__ARBEITSAUFTRAG 1__:
Gib aus dem Artikel über die Zürcher Genderstern-Abstimmung den Abschnitt zwischen „Das Wichtigste in“ und „den Genderstern aus.“, beide Stellen eingeschlossen, wortgetreu wieder.
__ARBEITSAUFTRAG 2__:
Setze den Artikel über die Zürcher Genderstern-Abstimmung im Anschluss an seinen letzten Satz fort.
╭─ QUELLAUSZUG
Zürcher sind dafür: Genderstern wäre schweizweit wohl «chancenlos»
Die Stadtzürcher Bevölkerung hat die SVP-Initiative gegen den Genderstern abgelehnt. Dieses Szenario ist auf nationaler Ebene schwer vorstellbar.
Das Wichtigste in Kürze
- Eine Stadtzürcher Initiative, die den Genderstern streichen wollte, scheiterte am Sonntag.
- Schweizweit dürfte das Sonderzeichen etwas weniger Unterstützung geniessen.
- In Bundesbern ist man sich einig: Die Frage stellt derzeit national keine Priorität dar.
Nicht nur national, sondern auch in den Regionen wurde am Wochenende abgestimmt. Eine Vorlage, die für besonders viel Aufsehen sorgte, war die «Tschüss Genderstern»-Initiative in der Stadt Zürich. Die SVP und ihre Co-Präsidentin Susanne Brunner wollten damit der Stadtverwaltung verbieten, das Sonderzeichen zu verwenden.
Allerdings kam die Sünneli-Partei im links-grün dominierten Zürich nicht durch. Das Begehren scheiterte mit über 57 Prozent Nein-Stimmen an der Urne. Oder anders gesagt: Die Mehrheit der Stadtzürcher*innen sprach sich für den Genderstern aus.
Man kann sich die Frage stellen: Hat diese Abstimmung nun Symbolwirkung für die gesamte Schweiz?
Bund verzichtet bisher auf Genderstern
Der Bund erlaubt den Genderstern nämlich bisher nicht, wie in seinem Leitfaden für eine geschlechtergerechte Sprache nachzulesen ist. Stattdessen setzt man beispielsweise auf Paarformen wie «Stimmbürgerinnen und Stimmbürger» oder neutrale Formulierungen wie «Stimmberechtigte».
Der schweizweite Genderstern dürfte so schnell aber nicht am sprachlichen Himmel auftauchen. National hätte es das Zeichen vor dem Stimmvolk wohl deutlich schwerer.
╰─
╭─ BEREITGESTELLTES MATERIAL
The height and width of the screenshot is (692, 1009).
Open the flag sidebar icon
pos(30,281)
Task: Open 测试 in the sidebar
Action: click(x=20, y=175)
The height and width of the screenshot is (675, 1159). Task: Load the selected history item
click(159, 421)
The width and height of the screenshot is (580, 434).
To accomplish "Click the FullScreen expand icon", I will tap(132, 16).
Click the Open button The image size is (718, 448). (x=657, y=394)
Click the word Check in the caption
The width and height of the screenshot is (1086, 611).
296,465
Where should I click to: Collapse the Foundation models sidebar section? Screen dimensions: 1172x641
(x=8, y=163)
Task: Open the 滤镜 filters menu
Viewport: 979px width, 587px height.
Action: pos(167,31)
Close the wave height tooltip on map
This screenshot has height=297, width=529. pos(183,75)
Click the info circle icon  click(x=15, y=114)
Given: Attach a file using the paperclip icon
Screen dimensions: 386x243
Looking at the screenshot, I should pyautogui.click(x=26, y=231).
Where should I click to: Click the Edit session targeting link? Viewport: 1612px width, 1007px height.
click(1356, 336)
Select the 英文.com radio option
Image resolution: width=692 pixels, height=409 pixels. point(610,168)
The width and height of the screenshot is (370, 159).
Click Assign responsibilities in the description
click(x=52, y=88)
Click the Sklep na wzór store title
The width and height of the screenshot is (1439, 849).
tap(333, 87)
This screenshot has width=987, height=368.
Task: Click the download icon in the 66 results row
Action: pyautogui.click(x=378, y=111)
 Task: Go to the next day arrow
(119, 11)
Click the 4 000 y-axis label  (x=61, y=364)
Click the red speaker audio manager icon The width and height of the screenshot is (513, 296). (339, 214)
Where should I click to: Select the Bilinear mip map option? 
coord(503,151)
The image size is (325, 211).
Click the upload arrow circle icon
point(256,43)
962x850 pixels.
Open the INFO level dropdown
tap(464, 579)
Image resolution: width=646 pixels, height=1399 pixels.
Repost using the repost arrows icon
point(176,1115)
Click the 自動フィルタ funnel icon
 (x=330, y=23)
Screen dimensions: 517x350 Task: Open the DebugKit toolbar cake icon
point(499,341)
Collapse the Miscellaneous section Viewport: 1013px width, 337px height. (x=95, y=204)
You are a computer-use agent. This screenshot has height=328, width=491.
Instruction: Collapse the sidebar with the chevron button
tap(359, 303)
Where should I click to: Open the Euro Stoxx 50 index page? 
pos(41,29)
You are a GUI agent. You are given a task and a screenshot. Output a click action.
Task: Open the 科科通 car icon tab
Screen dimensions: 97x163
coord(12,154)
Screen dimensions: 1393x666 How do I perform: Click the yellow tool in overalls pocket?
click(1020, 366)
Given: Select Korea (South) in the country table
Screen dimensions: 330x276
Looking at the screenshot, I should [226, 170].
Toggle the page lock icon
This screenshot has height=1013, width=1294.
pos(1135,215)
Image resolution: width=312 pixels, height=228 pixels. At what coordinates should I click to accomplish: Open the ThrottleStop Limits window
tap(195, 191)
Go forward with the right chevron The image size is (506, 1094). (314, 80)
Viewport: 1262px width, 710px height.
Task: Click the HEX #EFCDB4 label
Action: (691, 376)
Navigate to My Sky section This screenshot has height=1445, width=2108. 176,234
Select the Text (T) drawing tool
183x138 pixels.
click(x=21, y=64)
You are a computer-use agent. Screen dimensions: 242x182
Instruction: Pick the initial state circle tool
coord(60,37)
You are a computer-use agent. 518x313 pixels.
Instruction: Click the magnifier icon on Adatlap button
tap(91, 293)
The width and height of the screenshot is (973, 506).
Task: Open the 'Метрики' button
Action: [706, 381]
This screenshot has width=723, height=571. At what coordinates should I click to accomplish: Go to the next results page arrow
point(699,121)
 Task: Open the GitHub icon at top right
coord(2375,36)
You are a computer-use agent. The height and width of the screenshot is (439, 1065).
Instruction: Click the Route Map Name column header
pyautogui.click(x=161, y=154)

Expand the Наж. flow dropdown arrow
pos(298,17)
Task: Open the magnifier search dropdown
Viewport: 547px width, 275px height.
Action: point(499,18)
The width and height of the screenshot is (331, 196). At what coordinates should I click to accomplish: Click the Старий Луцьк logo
╰─
__ERWARTETE AUSGABE 1__:
Das Wichtigste in Kürze
- Eine Stadtzürcher Initiative, die den Genderstern streichen wollte, scheiterte am Sonntag.
- Schweizweit dürfte das Sonderzeichen etwas weniger Unterstützung geniessen.
- In Bundesbern ist man sich einig: Die Frage stellt derzeit national keine Priorität dar.
Nicht nur national, sondern auch in den Regionen wurde am Wochenende abgestimmt. Eine Vorlage, die für besonders viel Aufsehen sorgte, war die «Tschüss Genderstern»-Initiative in der Stadt Zürich. Die SVP und ihre Co-Präsidentin Susanne Brunner wollten damit der Stadtverwaltung verbieten, das Sonderzeichen zu verwenden.
Allerdings kam die Sünneli-Partei im links-grün dominierten Zürich nicht durch. Das Begehren scheiterte mit über 57 Prozent Nein-Stimmen an der Urne. Oder anders gesagt: Die Mehrheit der Stadtzürcher*innen sprach sich für den Genderstern aus.

__ERWARTETE AUSGABE 2__:
Politologe: Symbolwirkung wohl auf andere linke Städte beschränkt
«Den Genderstern als Sprachregelung vorzuschreiben, ist sicher chancenlos», sagt Oliver Strijbis gegenüber Nau.ch. Er ist Professor für Politikwissenschaft an der Franklin University Switzerland.
Allerdings sei es etwas ganz anderes, ob man darüber abstimmt, das Zeichen vorzuschreiben oder zu verbieten. In Zürich war ja letzteres der Fall. Sprich: Man hat eine Initiative abgelehnt, die den Genderstern verbieten wollte.
Strijbis hält eine nationale Abstimmung jedenfalls für wenig sinnvoll. Er erklärt: «Die Einführung des Gendersterns ist chancenlos. Und ihn zu verbieten wäre ja reine Symbolpolitik, da er in öffentlicher Kommunikation auf nationaler Ebene gar nicht verbreitet ist.»
Aus der Sicht des Experten ist es auch «unrealistisch», dass der Bund nun nachzieht und seine Sprachregelung anpasst. Ansonsten dürfte die Symbolwirkung der Zürcher Abstimmung wohl auf bestimmte Regionen beschränkt sein: «Es könnte anderen linken Städten die Angst davor nehmen, stärker auf genderinklusive Sprache zu setzen.»
Zürcher FDP-Präsident: Resultat ist «unglücklich»
Ähnlich beurteilt es der Präsident der FDP Stadt Zürich, Përparim Avdili. Gegenüber Nau.ch sagt er: «Gewisse Kreise werden das Resultat nun sicher zum Anlass nehmen, das Thema voranzutreiben. Gerade in den links dominierten Städten.»
Das Ergebnis sei in diesem Sinne «unglücklich». Aus der Sicht von Avdili war der Abstimmungskampf eher von Identitätspolitik als von einer sachlichen Diskussion geprägt. «Ich glaube, dass eine Mehrheit dagegen ist, dass die Stadt ihren Mitarbeitenden den Genderstern aufzwingt», so Avdili. Eine Verbotsvorlage wie diejenige der SVP konnte dies aber nicht ausnutzen.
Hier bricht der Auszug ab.